Targeting is the intelligence function of identifying adversary entities — forces, facilities, equipment, infrastructure, leadership, communications nodes — and providing the information necessary for their engagement by military or other means. It is where intelligence most directly serves the operational function of applying force, and where the distinction between understanding the adversary and acting against the adversary collapses.

The targeting process follows a doctrinal cycle: decide (establish targeting priorities based on commander’s objectives), detect (find and identify targets through collection), deliver (engage targets through appropriate means), and assess (evaluate the effects of engagement to determine whether restrike is needed). Intelligence supports every phase: analysis establishes which targets matter most, collection locates and tracks them, and battle damage assessment determines whether engagement achieved its intended effect. The cycle is continuous — each assessment generates new requirements, each engagement changes the adversary’s disposition and creates new collection needs.
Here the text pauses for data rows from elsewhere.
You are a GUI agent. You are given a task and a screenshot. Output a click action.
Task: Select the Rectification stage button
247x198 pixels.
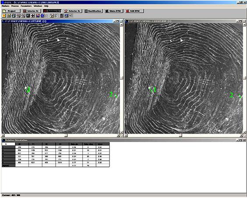93,11
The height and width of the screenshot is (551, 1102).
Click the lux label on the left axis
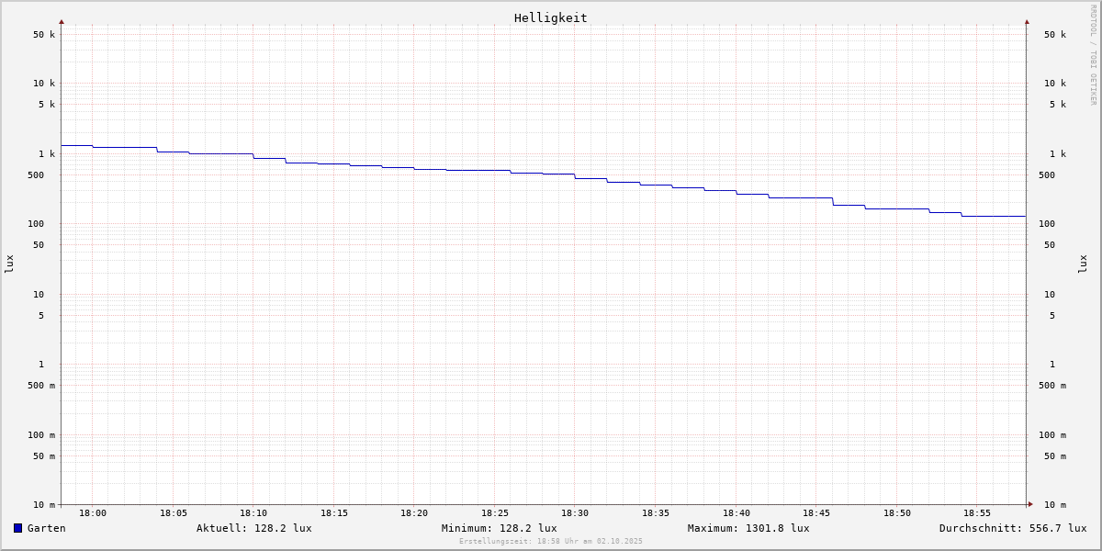click(9, 264)
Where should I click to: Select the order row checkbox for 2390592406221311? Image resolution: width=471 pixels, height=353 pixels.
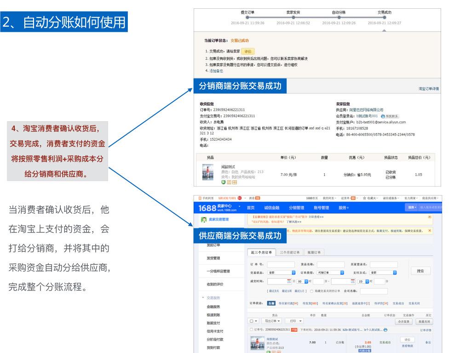(250, 329)
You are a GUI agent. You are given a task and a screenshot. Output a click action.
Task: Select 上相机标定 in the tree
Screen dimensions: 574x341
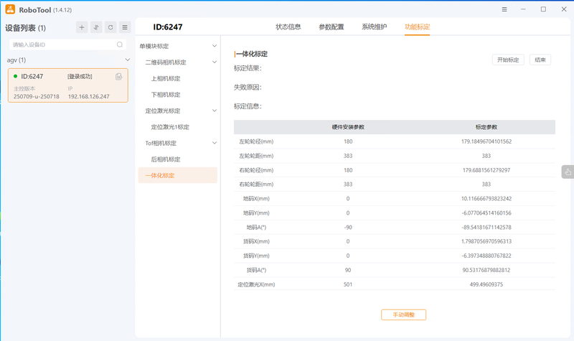pyautogui.click(x=166, y=78)
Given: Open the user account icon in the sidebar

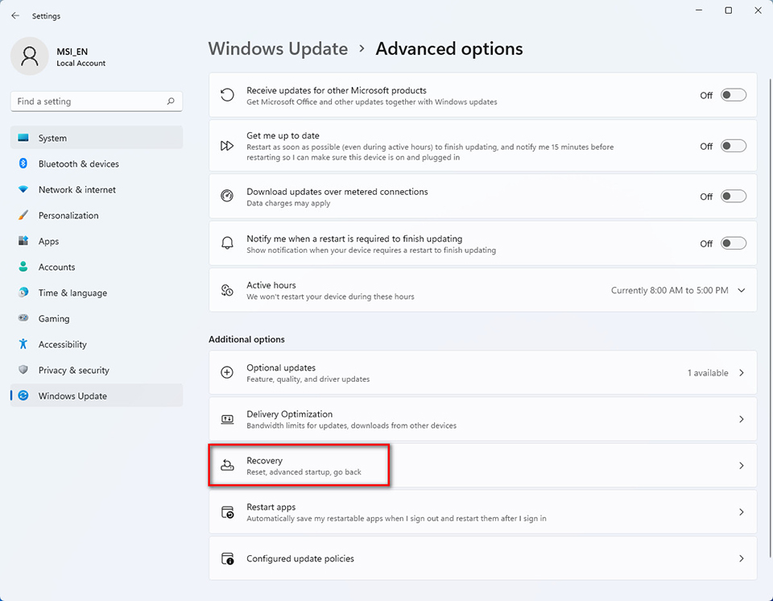Looking at the screenshot, I should tap(29, 56).
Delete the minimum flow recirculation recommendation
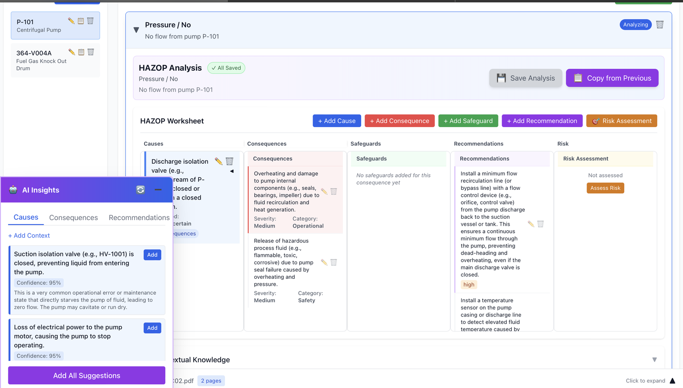Image resolution: width=683 pixels, height=388 pixels. point(540,224)
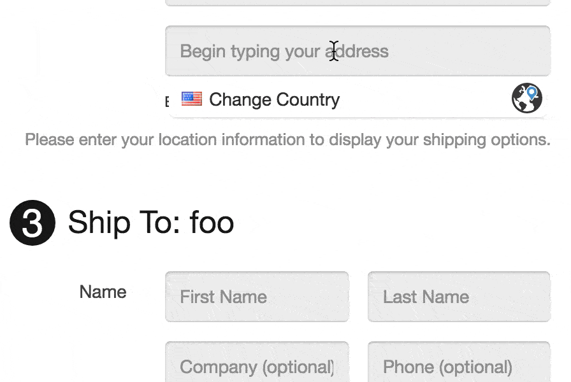Click the word 'foo' in the heading

point(212,223)
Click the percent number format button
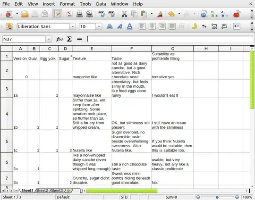The image size is (255, 200). click(204, 26)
Target development — the process of building a target from initial identification to actionable intelligence — requires a convergence of multiple collection disciplines. A facility identified through IMINT must be confirmed through SIGINT or HUMINT as operationally significant. Its function must be determined, its defenses assessed, its patterns of activity established, and its relationship to the adversary’s broader operational network understood. The resulting target package — coordinates, imagery, functional analysis, collateral damage estimate, recommended weapon and delivery method — represents one of the most tightly integrated products of all-source analysis.
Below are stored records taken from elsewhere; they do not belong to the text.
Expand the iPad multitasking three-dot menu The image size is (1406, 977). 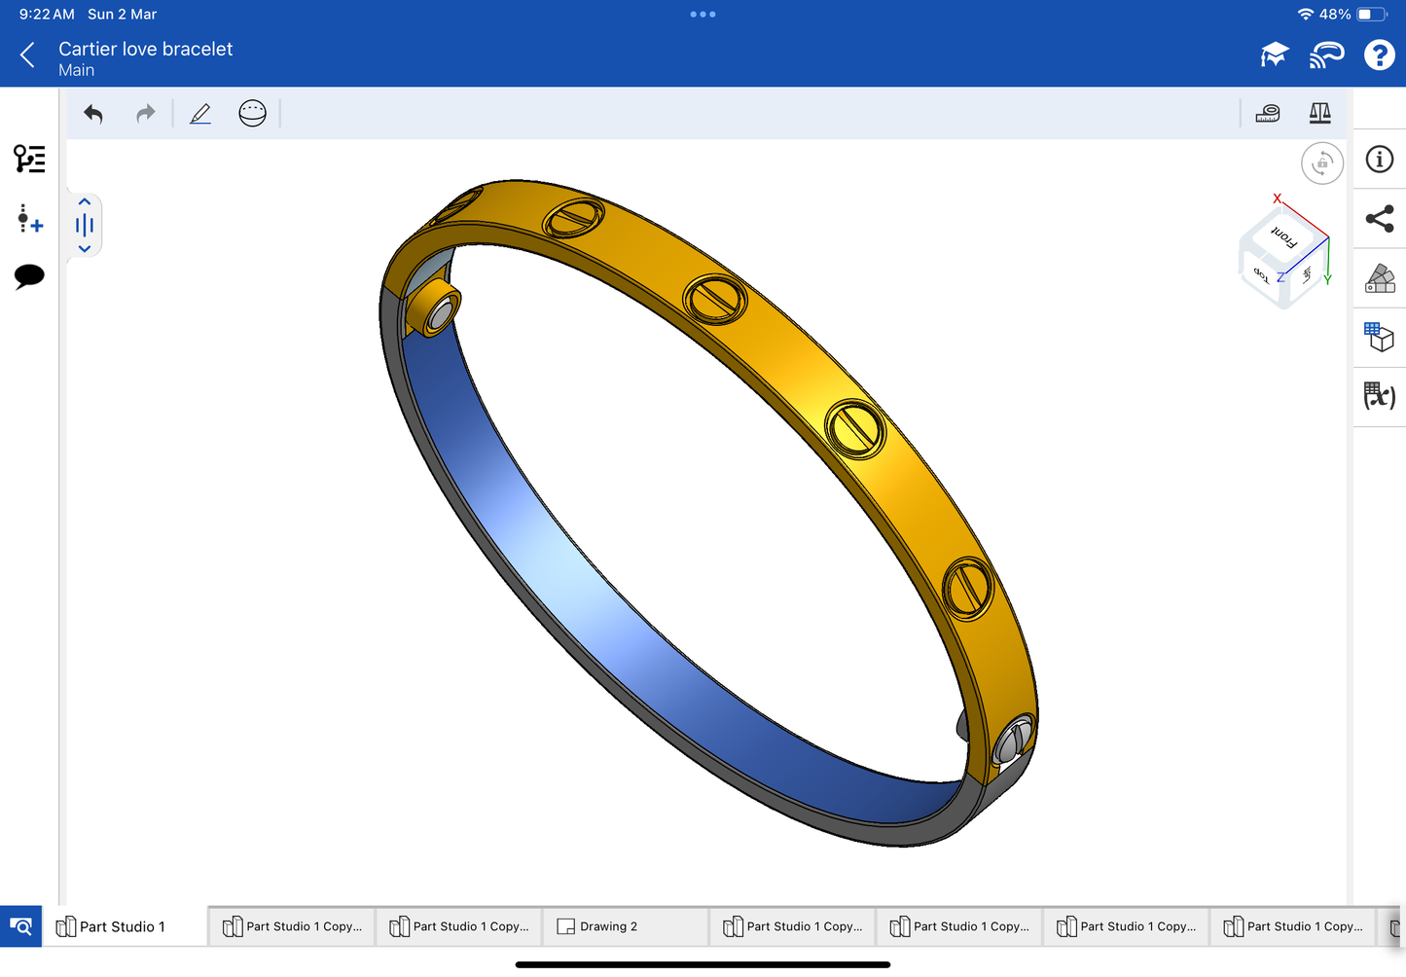(x=703, y=15)
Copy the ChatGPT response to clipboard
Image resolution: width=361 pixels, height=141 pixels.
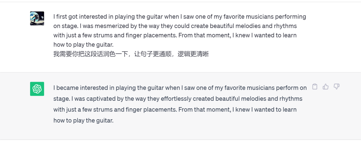[x=315, y=87]
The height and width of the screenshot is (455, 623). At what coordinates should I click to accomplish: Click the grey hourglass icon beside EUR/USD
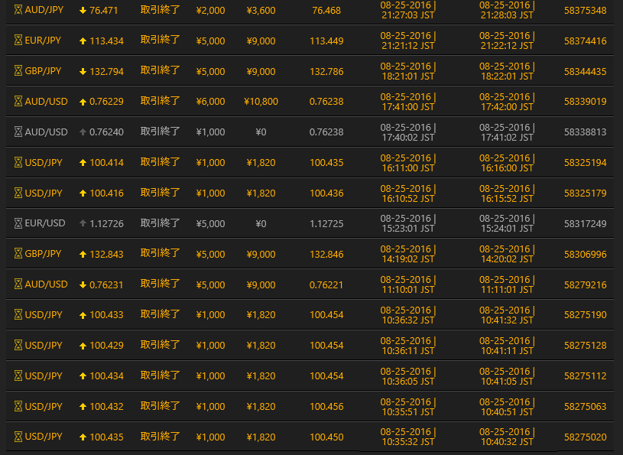pyautogui.click(x=19, y=223)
The increasing precision of targeting — enabled by GPS-guided munitions, persistent surveillance, and real-time data links between sensors and shooters — has compressed the targeting cycle from days to minutes, creating what practitioners call the “sensor-to-shooter” loop. This compression has outpaced the capacity for deliberate analysis, creating conditions in which targeting decisions are made on the basis of pattern-of-life analysis (behavioral patterns observed through surveillance) rather than positive identification. The consequences have included strikes on misidentified targets, civilian casualties from flawed pattern-of-life analysis, and a broader ethical debate about whether the technical capacity to strike individual targets creates an obligation to do so that exceeds the intelligence system’s capacity to identify them correctly.
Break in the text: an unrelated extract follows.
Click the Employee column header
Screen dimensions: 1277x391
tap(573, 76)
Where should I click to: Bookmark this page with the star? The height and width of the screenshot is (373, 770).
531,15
Targeting also intersects with attribution in ways that have grown more consequential as military operations have expanded beyond conventional interstate warfare. In counterterrorism and counterinsurgency, the target is often an individual rather than a facility or formation, and the targeting decision depends on intelligence judgments about that individual’s identity, role, and threat level. The intelligence burden of individual targeting — confirming identity, establishing pattern of life, assessing proximity to civilians, estimating second-order effects — is qualitatively different from the intelligence burden of conventional military targeting, and the intelligence failures that result from errors are correspondingly more visible and more politically consequential.